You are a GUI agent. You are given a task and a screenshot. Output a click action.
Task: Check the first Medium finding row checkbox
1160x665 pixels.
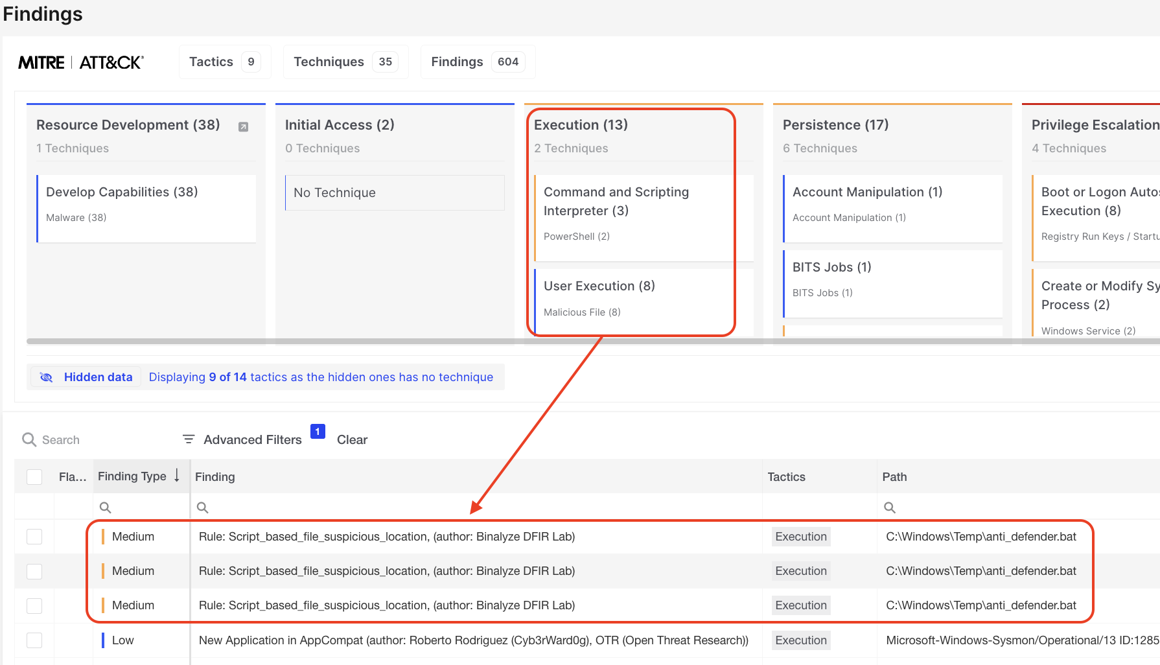(x=34, y=537)
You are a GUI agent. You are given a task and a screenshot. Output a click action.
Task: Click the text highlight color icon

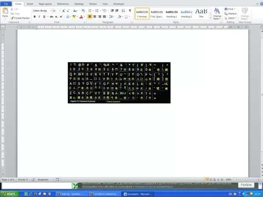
────────────────
- _PROBLEM STATEMENT_
What you give back must be the data above, reproduced exactly and free of pictures.

- _RESPONSE TO THIS TASK_
You are a GUI agent. You are given a task and a screenshot. Output a click action.
Task: Check the first Medium finding row checkbox
1160x665 pixels.
(x=34, y=537)
You are a GUI agent. You are given a task and a screenshot. Output a click action.
Task: Click the text highlight color icon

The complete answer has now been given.